> [Problem details]: Copy each of the following rows verbatim, line for line.
— START —
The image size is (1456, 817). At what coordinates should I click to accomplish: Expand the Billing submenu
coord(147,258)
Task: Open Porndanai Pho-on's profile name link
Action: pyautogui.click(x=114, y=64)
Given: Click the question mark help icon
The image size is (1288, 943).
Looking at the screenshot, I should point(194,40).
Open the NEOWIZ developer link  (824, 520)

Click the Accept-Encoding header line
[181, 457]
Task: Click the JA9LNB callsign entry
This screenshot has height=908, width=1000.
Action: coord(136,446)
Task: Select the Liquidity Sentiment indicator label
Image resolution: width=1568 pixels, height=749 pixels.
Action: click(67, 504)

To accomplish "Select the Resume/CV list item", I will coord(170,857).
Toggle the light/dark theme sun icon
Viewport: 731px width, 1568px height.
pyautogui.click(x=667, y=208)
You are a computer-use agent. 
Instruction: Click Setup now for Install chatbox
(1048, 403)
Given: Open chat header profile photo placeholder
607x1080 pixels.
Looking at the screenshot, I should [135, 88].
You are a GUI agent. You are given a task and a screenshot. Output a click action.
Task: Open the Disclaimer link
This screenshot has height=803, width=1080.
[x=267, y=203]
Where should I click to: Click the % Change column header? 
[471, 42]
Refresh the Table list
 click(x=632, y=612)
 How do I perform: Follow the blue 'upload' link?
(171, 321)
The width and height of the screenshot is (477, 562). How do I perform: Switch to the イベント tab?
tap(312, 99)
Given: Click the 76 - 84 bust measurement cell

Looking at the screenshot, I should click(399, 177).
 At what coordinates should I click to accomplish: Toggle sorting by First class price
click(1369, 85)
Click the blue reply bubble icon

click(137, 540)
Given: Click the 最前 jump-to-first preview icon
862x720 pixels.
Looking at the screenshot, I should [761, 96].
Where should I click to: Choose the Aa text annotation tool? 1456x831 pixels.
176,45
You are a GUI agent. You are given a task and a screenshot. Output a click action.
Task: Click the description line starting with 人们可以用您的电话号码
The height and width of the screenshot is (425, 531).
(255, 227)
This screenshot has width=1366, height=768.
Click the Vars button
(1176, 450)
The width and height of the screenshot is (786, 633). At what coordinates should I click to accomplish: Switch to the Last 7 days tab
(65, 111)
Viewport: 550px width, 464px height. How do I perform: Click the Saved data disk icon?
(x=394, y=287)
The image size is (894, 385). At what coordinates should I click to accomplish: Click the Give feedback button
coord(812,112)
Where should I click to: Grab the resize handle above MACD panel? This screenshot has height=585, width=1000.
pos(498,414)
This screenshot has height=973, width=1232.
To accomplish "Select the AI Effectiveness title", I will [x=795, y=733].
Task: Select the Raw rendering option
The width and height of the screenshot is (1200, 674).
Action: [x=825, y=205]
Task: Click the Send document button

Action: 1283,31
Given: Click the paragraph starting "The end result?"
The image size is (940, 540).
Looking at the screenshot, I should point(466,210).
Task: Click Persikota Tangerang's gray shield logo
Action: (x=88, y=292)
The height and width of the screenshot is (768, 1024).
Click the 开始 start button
— END —
> [Result of the task]:
The image size is (1456, 817). At what coordinates should I click to accomplish: Expand the Billing submenu
coord(147,258)
Task: Open Porndanai Pho-on's profile name link
Action: pyautogui.click(x=114, y=64)
Given: Click the question mark help icon
The image size is (1288, 943).
Looking at the screenshot, I should point(194,40).
Open the NEOWIZ developer link  (824, 520)

Click the Accept-Encoding header line
[181, 457]
Task: Click the JA9LNB callsign entry
This screenshot has height=908, width=1000.
Action: coord(136,446)
Task: Select the Liquidity Sentiment indicator label
Image resolution: width=1568 pixels, height=749 pixels.
Action: click(67, 504)

To accomplish "Select the Resume/CV list item", I will coord(170,857).
Toggle the light/dark theme sun icon
Viewport: 731px width, 1568px height.
pyautogui.click(x=667, y=208)
You are a computer-use agent. 
Instruction: Click Setup now for Install chatbox
(1048, 403)
Given: Open chat header profile photo placeholder
607x1080 pixels.
Looking at the screenshot, I should [135, 88].
You are a GUI agent. You are given a task and a screenshot. Output a click action.
Task: Open the Disclaimer link
This screenshot has height=803, width=1080.
[x=267, y=203]
Where should I click to: Click the % Change column header? 
[471, 42]
Refresh the Table list
 click(x=632, y=612)
 How do I perform: Follow the blue 'upload' link?
(171, 321)
The width and height of the screenshot is (477, 562). How do I perform: Switch to the イベント tab?
tap(312, 99)
Given: Click the 76 - 84 bust measurement cell

Looking at the screenshot, I should click(399, 177).
 At what coordinates should I click to accomplish: Toggle sorting by First class price
click(1369, 85)
Click the blue reply bubble icon

click(137, 540)
Given: Click the 最前 jump-to-first preview icon
862x720 pixels.
Looking at the screenshot, I should [761, 96].
Where should I click to: Choose the Aa text annotation tool? 1456x831 pixels.
176,45
You are a GUI agent. You are given a task and a screenshot. Output a click action.
Task: Click the description line starting with 人们可以用您的电话号码
The height and width of the screenshot is (425, 531).
(255, 227)
This screenshot has width=1366, height=768.
Click the Vars button
(1176, 450)
The width and height of the screenshot is (786, 633). At what coordinates should I click to accomplish: Switch to the Last 7 days tab
(65, 111)
Viewport: 550px width, 464px height. How do I perform: Click the Saved data disk icon?
(x=394, y=287)
The image size is (894, 385). At what coordinates should I click to accomplish: Click the Give feedback button
coord(812,112)
Where should I click to: Grab the resize handle above MACD panel? This screenshot has height=585, width=1000.
pos(498,414)
This screenshot has height=973, width=1232.
To accomplish "Select the AI Effectiveness title", I will [x=795, y=733].
Task: Select the Raw rendering option
The width and height of the screenshot is (1200, 674).
Action: [x=825, y=205]
Task: Click the Send document button

Action: 1283,31
Given: Click the paragraph starting "The end result?"
The image size is (940, 540).
Looking at the screenshot, I should point(466,210).
Task: Click Persikota Tangerang's gray shield logo
Action: (x=88, y=292)
The height and width of the screenshot is (768, 1024).
Click the 开始 start button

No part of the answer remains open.